BNZ forced to increase capital after calculation errors

The bank is the latest to reveal issues in attestation and capital calculation

BNZ forced to increase capital after calculation errors

The Reserve Bank has increased its supervision of BNZ after finding “a number of errors” in its calculation of capital, which resulted in a misreporting of risk over several years.

The Reserve Bank has now applied a number of adjustments to BNZ’s capital requirements, and the bank will now need to increase the risk weight floor of its operational risk capital model from $350 million to $600 million. RBNZ noted that despite this increase, BNZ hasn’t been in breach of minimum capital requirements at any stage.

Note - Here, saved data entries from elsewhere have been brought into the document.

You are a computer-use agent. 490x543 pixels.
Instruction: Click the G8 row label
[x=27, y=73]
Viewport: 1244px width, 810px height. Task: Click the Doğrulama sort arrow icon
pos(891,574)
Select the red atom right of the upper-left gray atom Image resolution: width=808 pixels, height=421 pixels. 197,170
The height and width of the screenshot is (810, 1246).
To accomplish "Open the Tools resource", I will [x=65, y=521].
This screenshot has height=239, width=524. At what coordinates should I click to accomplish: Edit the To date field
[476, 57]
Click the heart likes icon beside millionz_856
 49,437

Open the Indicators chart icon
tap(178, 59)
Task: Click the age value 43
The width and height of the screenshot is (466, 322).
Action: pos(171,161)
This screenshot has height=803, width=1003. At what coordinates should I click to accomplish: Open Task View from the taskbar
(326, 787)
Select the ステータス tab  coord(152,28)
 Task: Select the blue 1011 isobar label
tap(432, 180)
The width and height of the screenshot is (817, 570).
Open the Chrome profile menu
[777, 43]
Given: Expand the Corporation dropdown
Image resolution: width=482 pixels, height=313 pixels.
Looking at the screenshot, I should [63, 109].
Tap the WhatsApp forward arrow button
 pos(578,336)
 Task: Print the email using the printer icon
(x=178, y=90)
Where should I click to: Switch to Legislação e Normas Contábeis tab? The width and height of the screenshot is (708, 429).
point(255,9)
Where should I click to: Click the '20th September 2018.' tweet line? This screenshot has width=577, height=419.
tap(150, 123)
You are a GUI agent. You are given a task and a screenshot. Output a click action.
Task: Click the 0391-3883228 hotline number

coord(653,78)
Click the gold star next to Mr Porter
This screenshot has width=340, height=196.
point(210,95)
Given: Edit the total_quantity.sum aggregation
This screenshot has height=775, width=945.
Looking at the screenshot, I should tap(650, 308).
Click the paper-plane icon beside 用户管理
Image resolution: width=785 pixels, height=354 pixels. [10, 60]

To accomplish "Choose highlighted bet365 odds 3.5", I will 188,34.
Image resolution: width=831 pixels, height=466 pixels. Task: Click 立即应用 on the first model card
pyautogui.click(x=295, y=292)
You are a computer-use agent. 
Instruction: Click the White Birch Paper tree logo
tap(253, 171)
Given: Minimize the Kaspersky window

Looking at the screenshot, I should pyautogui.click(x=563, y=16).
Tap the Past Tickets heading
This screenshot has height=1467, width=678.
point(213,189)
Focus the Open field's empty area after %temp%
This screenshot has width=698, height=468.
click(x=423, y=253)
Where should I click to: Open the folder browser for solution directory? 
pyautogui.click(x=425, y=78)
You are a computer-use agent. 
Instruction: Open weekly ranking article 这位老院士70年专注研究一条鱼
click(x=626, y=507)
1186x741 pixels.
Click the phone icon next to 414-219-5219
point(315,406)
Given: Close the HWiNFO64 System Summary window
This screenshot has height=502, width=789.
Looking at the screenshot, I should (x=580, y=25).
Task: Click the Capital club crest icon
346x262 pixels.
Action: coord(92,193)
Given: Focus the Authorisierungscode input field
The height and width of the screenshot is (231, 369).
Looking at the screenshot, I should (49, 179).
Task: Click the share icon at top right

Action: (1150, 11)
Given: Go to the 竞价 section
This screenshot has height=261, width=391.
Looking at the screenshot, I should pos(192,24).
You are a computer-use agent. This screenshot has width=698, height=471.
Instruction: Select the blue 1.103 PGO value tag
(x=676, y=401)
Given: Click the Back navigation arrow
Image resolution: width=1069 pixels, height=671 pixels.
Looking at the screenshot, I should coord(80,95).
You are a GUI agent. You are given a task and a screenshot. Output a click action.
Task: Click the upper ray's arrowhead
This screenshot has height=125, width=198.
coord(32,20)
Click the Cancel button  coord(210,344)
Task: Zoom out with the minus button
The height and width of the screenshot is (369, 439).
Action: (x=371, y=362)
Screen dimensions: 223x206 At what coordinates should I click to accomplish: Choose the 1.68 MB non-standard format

RBNZ deputy governor Geoff Bascand he expected further compliance issues to surface following the review and remediation of BNZ, and the $250 million increase is a “prudent” precautionary adjustment.

“We are reassured by BNZ’s response to the issues along with the independent oversight from PWC,” Bascand stated. “BNZ has committed to providing the Reserve Bank with regular and timely updates of the details of issues as they are discovered and the remedial activity as this work progresses.”

“The additional capital overlay will be removed when remediation is complete,” he added. “It is the Reserve Bank’s expectation that the current review will identify all outstanding compliance issues and potential breaches.”

The Reserve Bank completed a review of bank director attestation processes in 2017, and found that many banks were attesting to compliance on the basis of having no evidence that they were not in compliance – i.e., on a negative assurance basis. However, breaches to conditions of registration have been discovered as the banks have moved to a positive evidence-based assurance framework.

Bascand says that a number of banks have disclosed breaches over the past year, and many of these have been in relation to their regulatory capital or liquidity. Westpac completed its own remediation process earlier this month, and censured ANZ in May for “persistent failures” in its attestation processes and controls.